Campbell River city council discussed and set out its priorities for the next 10 years over three days of budget meetings this week.
What they came up with is not what anyone would call a flashy budget, Mayor Andy Adams admits, but he does feel like it continues to build on what council has maintained its goals to be over the past few budgets: incremental improvement and growth while keeping tax increases to a minimum.
The financial plan sees the city spending about $71 million for operations and another $33 million for capital projects next year requiring a tax increase of 2.1 per cent, meaning the average household will see a $51 increase on their property taxes come tax time.
“That’s about where I thought we’d come in,” Mayor Adams says. “I think it’s incredibly good value in terms of what the community is going to get as far as increased services. With what we’ve heard from the community, whether through the surveys that were done over the past year or just our interactions council has had with different agencies, organizations and just personal contact, I’m very, very comfortable with where we’re at.”
Highlights from budget week included a $1.9-million investment in the upgrades to the Big Rock Boat Ramp – just the beginning of phase one of the process – $80,000 going towards the design work on a soon-to-come major renovation and redesign of the Sportsplex (along with $150,000 for weight room equipment), a $200,000 injection into the rehabilitation of Walter Morgan’s Studio on the Sybil Andrews Cottage property in Willow Point, two additional RCMP officers on their way to the Campbell River detachment and an increase in auxiliary firefighter compensation.
“I think we’ve been responsible to our taxpayers,” agrees Coun. Marlene Wright. “We’ve tried to make it as viable for them as possible, and we have some services that are very costly and that we have to pay attention to.”
Coun. Colleen Evans agrees, saying the amount is “within the range I was hoping for.”
Coun. Larry Samson says he’s been dealing with city council budgets for a long time and this was maybe the best one he’s seen.
“This is my seventh budget on council and if you include my staff time this is probably my 20th budget with this city and it just gets better and better,” Samson says. “I think we put the city on solid ground as we continue to grow, we see the capital asset program well managed, we see our facilities and utilities well funded so that we can address our infrastructure as we go forward, and it was a good process.
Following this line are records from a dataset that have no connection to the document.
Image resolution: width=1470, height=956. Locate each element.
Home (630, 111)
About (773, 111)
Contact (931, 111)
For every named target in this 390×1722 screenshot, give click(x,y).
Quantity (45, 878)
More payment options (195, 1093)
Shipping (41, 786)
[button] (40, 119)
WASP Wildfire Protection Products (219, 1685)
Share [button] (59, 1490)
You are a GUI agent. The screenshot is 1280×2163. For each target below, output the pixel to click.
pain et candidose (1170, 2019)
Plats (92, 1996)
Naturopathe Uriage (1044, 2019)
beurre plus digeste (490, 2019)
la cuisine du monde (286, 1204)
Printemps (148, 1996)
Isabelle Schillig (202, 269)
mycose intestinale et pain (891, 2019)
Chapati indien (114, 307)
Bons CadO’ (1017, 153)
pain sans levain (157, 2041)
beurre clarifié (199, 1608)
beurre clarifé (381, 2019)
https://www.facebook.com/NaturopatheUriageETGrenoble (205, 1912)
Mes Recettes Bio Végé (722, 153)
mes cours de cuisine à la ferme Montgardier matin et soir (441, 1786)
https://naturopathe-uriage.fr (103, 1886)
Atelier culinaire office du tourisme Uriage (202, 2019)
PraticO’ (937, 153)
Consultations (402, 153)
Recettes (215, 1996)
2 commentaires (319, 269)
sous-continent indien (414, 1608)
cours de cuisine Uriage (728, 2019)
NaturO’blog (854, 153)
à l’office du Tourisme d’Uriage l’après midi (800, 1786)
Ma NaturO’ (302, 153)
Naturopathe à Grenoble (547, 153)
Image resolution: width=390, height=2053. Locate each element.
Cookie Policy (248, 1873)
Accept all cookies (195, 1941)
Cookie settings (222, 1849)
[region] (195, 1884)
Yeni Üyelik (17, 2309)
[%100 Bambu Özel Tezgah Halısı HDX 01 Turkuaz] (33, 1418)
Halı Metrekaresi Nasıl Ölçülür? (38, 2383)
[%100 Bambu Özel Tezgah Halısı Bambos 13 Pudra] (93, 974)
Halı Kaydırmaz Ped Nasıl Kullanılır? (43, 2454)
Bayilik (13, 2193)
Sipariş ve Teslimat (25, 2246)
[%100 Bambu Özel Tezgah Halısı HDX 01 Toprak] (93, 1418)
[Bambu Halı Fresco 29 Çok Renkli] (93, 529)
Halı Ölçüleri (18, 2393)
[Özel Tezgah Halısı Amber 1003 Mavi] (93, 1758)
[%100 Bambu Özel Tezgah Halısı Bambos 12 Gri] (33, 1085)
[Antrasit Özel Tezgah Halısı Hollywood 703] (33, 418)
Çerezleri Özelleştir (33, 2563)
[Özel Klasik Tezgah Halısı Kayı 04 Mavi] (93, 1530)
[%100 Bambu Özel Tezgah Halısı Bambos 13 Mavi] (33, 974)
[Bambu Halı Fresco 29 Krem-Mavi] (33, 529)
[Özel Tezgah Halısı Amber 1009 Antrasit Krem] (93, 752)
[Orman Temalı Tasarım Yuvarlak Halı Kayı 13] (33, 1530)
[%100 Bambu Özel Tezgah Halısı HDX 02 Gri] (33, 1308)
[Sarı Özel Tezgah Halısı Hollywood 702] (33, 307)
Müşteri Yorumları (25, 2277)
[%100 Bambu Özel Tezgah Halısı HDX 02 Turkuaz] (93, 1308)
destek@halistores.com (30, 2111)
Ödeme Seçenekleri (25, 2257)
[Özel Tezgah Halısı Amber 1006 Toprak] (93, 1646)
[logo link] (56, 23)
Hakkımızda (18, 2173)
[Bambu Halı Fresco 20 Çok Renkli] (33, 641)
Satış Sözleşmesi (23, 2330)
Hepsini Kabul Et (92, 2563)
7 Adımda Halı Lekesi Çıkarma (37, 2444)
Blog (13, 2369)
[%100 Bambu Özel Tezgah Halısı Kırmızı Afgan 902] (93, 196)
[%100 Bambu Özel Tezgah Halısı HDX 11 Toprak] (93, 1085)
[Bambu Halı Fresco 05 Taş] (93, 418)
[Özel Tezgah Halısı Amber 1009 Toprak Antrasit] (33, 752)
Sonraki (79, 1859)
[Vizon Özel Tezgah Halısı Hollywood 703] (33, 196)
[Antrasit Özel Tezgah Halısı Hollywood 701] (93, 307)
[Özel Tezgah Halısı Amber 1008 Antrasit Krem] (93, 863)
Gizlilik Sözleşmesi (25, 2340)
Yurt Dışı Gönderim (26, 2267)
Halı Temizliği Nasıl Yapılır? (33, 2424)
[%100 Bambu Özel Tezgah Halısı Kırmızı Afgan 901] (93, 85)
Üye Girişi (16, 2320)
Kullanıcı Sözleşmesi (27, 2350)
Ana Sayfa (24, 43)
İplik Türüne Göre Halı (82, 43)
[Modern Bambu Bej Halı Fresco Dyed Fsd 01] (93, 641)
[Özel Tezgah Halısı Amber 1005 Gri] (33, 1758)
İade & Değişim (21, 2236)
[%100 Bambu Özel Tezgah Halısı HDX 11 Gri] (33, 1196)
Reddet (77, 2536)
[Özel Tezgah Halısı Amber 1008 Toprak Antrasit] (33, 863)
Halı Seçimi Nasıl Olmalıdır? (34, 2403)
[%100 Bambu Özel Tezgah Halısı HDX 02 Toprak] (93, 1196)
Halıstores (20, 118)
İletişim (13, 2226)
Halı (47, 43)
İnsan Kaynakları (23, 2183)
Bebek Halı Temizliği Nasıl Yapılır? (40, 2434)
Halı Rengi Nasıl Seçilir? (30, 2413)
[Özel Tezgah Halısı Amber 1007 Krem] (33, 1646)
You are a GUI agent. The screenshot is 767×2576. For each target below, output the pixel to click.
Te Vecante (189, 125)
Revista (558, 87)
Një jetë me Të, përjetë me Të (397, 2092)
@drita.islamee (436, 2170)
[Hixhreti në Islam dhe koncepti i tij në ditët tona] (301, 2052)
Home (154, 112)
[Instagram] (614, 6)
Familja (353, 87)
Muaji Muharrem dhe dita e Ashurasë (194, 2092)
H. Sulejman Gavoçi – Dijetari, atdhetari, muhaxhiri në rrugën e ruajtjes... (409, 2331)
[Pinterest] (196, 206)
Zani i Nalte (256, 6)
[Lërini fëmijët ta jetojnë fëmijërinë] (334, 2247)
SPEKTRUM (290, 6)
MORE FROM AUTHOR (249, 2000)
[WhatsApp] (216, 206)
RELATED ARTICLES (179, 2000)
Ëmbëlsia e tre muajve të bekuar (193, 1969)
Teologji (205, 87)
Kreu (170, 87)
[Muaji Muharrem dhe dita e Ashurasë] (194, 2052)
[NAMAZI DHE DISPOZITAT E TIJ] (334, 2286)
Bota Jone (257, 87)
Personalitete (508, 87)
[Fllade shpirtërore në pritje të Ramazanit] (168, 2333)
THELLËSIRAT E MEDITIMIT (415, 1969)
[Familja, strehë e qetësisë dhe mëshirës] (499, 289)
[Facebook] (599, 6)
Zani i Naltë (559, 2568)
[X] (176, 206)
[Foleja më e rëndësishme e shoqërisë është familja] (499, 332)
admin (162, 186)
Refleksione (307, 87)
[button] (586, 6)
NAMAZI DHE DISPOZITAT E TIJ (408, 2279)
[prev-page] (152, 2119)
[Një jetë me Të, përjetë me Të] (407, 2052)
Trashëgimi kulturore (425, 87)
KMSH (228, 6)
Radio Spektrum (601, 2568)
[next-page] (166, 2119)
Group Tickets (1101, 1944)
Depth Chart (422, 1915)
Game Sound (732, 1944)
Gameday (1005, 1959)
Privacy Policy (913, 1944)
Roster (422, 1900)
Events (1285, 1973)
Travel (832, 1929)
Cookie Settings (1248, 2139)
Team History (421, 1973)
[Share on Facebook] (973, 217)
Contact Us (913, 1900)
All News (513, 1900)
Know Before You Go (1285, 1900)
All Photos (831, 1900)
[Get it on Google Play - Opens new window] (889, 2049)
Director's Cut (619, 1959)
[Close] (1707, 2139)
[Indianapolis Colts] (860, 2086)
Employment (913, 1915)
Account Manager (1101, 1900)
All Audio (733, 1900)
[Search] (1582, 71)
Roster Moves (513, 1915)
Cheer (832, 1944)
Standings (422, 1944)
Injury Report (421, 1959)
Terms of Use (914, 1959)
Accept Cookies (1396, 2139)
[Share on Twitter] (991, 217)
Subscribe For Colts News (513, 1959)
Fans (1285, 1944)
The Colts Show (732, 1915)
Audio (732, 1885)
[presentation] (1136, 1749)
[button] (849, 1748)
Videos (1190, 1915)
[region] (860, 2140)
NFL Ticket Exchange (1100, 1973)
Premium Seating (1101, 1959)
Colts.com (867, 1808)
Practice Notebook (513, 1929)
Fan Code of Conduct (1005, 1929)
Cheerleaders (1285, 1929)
Coun. Charlie Cornfield says that “2.1 (per cent) is a little more (of a tax increase) than I’d desired, because when you look at the $39 increase in our fees, that’s equivalent to about 1.56 per cent increase, which really puts us up to about 3.66 per cent,” but also says he was, overall, happy with the process and can live with the numbers they’d settled on, adding, “I appreciate all of the different perspectives that have come into play and all of the hard work that staff have done. Overall, I’d say it’s our best one yet.”
Coun. Ron Kerr agrees with Cornfield that, “it’s a little higher than I’d hoped,” but also echoes Cornfield’s sentiments about the process being a good one and being happy with the result overall.
“I’d like to thank council for their very careful deliberation,” says City Manager Deborah Sargent. “These are choices that don’t just impact our city today, but they impact our city into future years and carefully balancing the needs in our community and determining those that are most urgent and those most important to our long-term sustainability. We’re fortunate that right now we’re in a growth cycle, but I really appreciate the way council has been fiscally conservative in making sure that we’re not spending the whole piggy bank in one set of deliberations, but really trying to meet the needs of the community today while also leaving room for new needs that our community experiences every day as we grow and flourish.”